The students - Umar Khalid, Anirban, Ashutosh, Rama Naga and Ananth Prakash - have been accused of organising an event at JNU or the Jawaharlal Nehru University on February 9 to mark the anniversary of the execution of terrorist Afzal Guru, during which anti-India slogans were raised.
Two days after the incident, Kanhaiya Kumar, the JNU students' union president, was arrested on sedition charges, for allegedly making anti-national statements. He is in Delhi's Tihar jail.
The other five students accused of seditious behaviour have denied that they did anything wrong.
"We went underground because we feared for our lives," one of the students told NDTV.
As they surfaced on the campus last night, they were joined by scores of students and teachers in a dramatic all-night sit-in as the police waited outside the gates.

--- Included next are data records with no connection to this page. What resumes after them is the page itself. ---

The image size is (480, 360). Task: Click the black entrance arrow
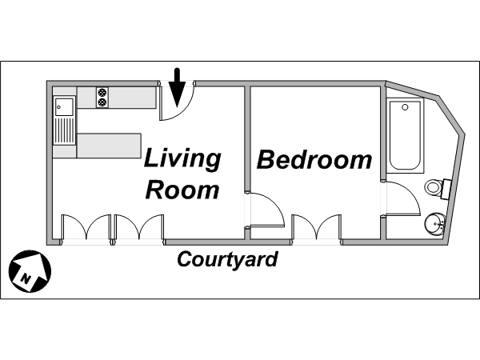point(178,88)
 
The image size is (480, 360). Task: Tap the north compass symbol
point(30,271)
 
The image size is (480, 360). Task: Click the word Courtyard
point(227,260)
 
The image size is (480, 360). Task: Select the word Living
point(182,159)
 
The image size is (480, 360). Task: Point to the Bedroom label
point(314,159)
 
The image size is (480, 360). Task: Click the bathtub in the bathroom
point(405,135)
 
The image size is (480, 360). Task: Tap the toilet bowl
point(433,186)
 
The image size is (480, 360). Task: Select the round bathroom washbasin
point(435,224)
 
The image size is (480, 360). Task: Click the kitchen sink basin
point(64,107)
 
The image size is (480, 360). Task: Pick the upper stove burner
point(102,92)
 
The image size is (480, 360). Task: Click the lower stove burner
point(102,102)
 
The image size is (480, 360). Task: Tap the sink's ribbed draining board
point(64,130)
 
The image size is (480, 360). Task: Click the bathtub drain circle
point(405,107)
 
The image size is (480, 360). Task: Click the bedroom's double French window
point(316,227)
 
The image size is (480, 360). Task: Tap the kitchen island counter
point(109,146)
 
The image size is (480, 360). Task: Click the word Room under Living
point(182,190)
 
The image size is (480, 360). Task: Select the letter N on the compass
point(26,278)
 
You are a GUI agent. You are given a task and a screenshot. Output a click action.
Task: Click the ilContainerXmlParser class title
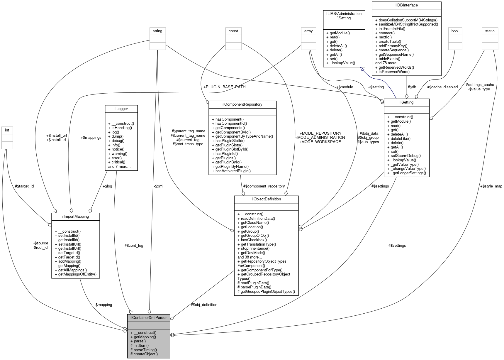148,317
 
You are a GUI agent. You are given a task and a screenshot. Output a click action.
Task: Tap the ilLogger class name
121,109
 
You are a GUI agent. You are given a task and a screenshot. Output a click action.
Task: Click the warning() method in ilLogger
117,153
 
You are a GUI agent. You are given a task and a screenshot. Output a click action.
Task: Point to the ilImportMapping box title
75,216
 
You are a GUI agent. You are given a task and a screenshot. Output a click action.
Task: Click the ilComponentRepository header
242,104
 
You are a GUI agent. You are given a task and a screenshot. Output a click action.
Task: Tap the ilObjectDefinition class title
266,199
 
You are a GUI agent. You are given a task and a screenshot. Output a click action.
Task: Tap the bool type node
455,31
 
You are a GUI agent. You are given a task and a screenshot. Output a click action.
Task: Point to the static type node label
490,31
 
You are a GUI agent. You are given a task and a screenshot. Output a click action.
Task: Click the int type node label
7,130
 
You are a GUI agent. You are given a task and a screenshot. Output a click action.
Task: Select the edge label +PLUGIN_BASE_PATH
224,87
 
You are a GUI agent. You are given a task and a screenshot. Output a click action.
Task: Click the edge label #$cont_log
134,245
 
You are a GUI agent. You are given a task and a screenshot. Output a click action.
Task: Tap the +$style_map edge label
491,186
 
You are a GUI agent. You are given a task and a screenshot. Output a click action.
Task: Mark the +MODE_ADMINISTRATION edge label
320,137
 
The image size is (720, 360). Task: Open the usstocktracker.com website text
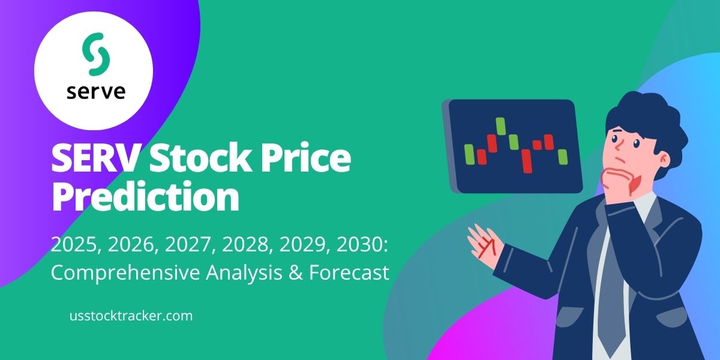click(131, 316)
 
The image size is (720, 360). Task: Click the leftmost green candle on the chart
click(470, 152)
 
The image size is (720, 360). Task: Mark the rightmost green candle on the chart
click(562, 157)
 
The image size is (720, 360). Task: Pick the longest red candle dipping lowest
click(527, 160)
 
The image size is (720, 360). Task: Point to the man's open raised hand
click(484, 244)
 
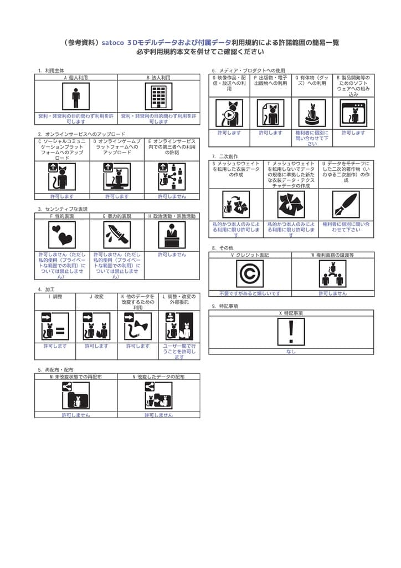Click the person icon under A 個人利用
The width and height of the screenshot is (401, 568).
[x=76, y=97]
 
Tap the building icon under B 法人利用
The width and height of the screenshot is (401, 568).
[x=158, y=97]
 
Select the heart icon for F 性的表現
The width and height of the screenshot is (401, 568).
[x=61, y=235]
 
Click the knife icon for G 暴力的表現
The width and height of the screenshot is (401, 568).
[x=117, y=235]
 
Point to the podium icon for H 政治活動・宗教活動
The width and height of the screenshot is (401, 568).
[x=172, y=235]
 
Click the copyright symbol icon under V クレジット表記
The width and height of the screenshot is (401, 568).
[x=250, y=274]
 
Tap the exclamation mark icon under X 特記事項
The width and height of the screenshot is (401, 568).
[x=291, y=332]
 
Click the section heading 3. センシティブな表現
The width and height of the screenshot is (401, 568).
[x=63, y=209]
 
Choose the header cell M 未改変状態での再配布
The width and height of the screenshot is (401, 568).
[x=76, y=377]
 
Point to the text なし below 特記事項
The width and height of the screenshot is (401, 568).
[x=291, y=351]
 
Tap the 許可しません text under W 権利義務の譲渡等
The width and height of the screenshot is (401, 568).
[x=332, y=293]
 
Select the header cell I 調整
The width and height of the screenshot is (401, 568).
[x=55, y=297]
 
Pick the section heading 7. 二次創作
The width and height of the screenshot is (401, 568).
[x=225, y=156]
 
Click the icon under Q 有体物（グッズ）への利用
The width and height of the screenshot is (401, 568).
[x=312, y=113]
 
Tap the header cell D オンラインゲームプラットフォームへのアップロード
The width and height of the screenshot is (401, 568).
[x=117, y=147]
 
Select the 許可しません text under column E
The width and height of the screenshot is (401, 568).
[x=172, y=196]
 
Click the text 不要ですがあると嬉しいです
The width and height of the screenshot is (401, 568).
[x=250, y=293]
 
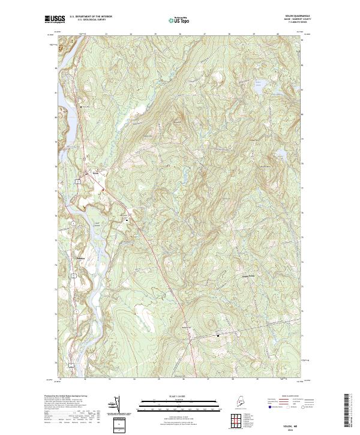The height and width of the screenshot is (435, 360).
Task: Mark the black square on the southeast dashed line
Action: (218, 335)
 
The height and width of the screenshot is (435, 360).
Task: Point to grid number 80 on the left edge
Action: (56, 117)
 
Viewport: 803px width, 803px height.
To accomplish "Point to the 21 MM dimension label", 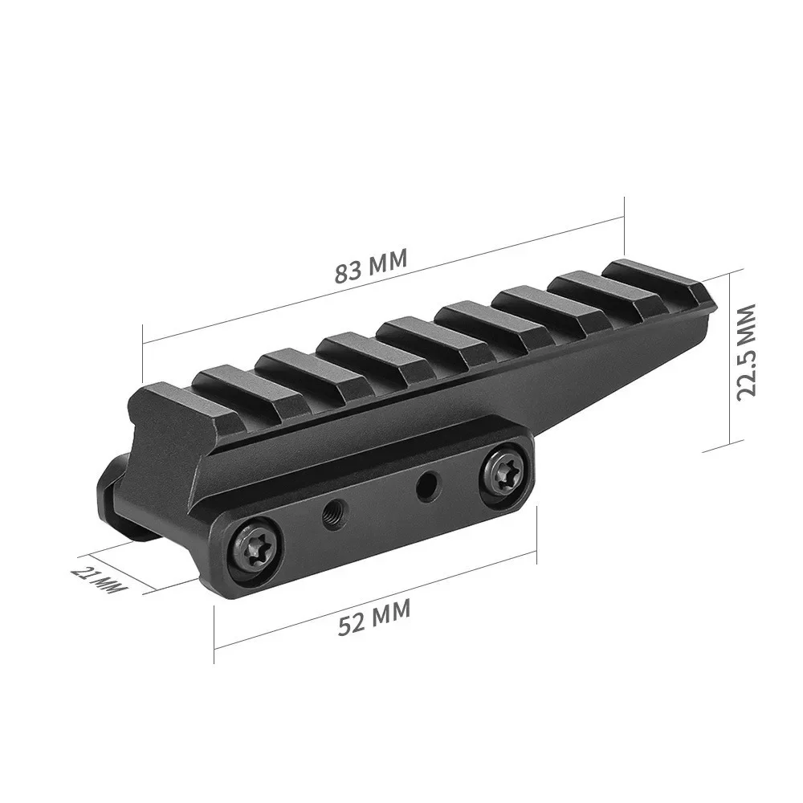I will click(x=100, y=580).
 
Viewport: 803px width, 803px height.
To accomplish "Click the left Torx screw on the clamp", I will click(x=255, y=549).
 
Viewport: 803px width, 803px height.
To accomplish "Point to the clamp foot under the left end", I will click(x=116, y=502).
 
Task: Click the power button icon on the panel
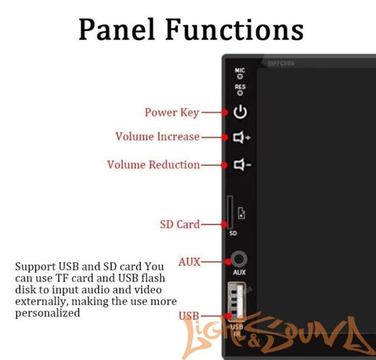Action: click(x=240, y=112)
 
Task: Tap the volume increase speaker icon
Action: click(x=241, y=137)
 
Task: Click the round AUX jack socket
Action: click(x=240, y=260)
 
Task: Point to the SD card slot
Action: click(x=230, y=212)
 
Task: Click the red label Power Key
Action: click(x=172, y=112)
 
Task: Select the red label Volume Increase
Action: click(x=157, y=137)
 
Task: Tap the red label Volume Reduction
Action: click(x=153, y=165)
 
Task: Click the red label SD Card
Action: click(x=179, y=225)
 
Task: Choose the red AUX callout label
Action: click(x=189, y=261)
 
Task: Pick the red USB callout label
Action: click(x=188, y=316)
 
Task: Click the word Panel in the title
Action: click(x=117, y=30)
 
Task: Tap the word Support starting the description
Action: click(x=33, y=266)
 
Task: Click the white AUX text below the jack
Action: click(x=240, y=274)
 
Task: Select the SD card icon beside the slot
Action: click(x=241, y=212)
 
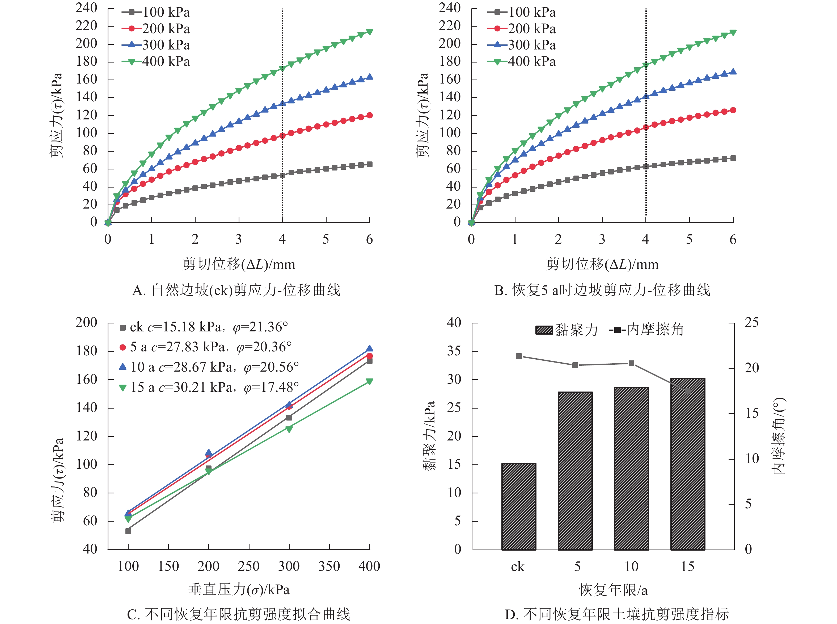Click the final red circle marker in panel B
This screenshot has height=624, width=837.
733,110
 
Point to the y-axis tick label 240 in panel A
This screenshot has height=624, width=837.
86,8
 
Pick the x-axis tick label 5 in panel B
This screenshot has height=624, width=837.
689,239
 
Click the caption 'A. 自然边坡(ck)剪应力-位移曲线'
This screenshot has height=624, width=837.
236,290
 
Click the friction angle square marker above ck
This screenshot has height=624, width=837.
519,356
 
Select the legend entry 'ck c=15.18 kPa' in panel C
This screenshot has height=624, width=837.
204,327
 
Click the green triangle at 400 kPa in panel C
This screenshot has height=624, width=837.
369,381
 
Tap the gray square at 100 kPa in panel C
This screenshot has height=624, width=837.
128,531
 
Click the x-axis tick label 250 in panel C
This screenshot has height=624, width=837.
249,566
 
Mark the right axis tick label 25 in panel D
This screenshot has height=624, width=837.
751,323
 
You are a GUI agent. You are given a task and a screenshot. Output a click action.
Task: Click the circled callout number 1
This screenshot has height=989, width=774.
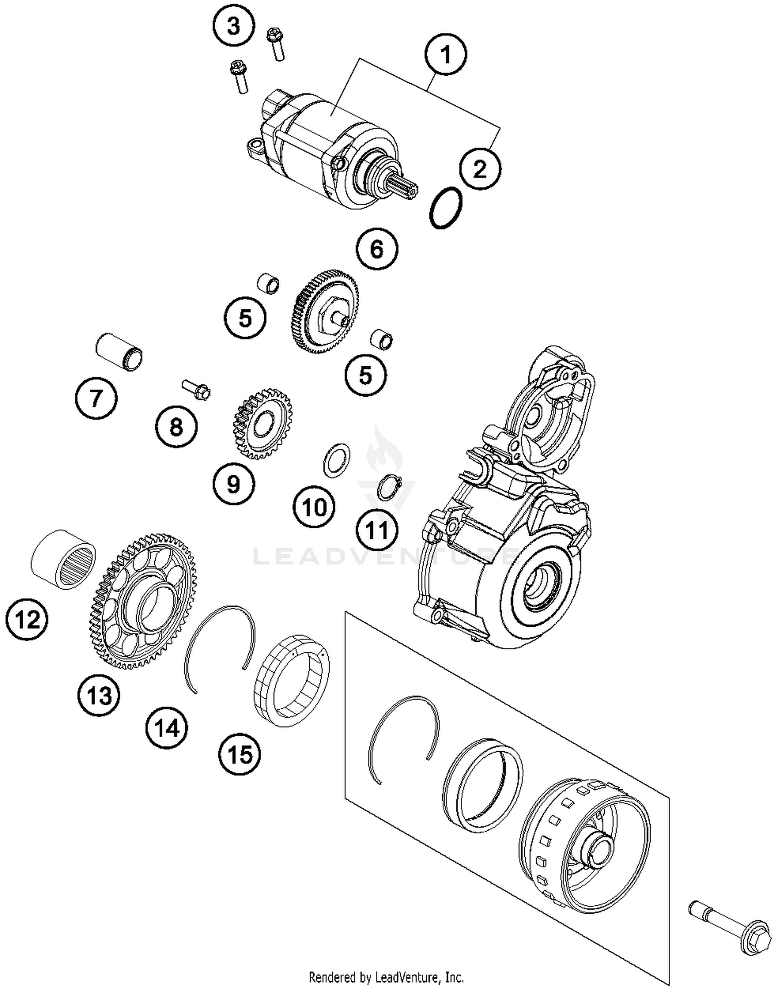[x=446, y=55]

Umar Khalid, who is accused of being the chief organiser of the Afzal Guru event, rubbished the charges against him as he addressed the gathering.
"For the first time in seven years, in the last 10 days, I was made to feel like a Muslim. I was reduced to my identity and it is shameful... These people are telling us about patriotism... They may have majority but they are scared of us... they are scared of our struggle, they are afraid of us because we think...,"Umar Khalid said to cheers from supporters.
JNU students and faculty members urged Vice Chancellor Jagadesh Kumar to back the accused students. "The students were in hiding because they feared mob-lynching and have returned when (they) believed that some normalcy has returned. We want the Vice Chancellor to take a stand like Jadavpur University that police will not come on campus," said students' union leader Shehla Rashid Shora.
The arrest of 28-year-old Kanhaiya Kumar and the violence by a group of lawyers at two court hearings last week have provoked a nationwide debate. Protest marches have been held in the student's support as well as by those who allege "anti-national activities at JNU."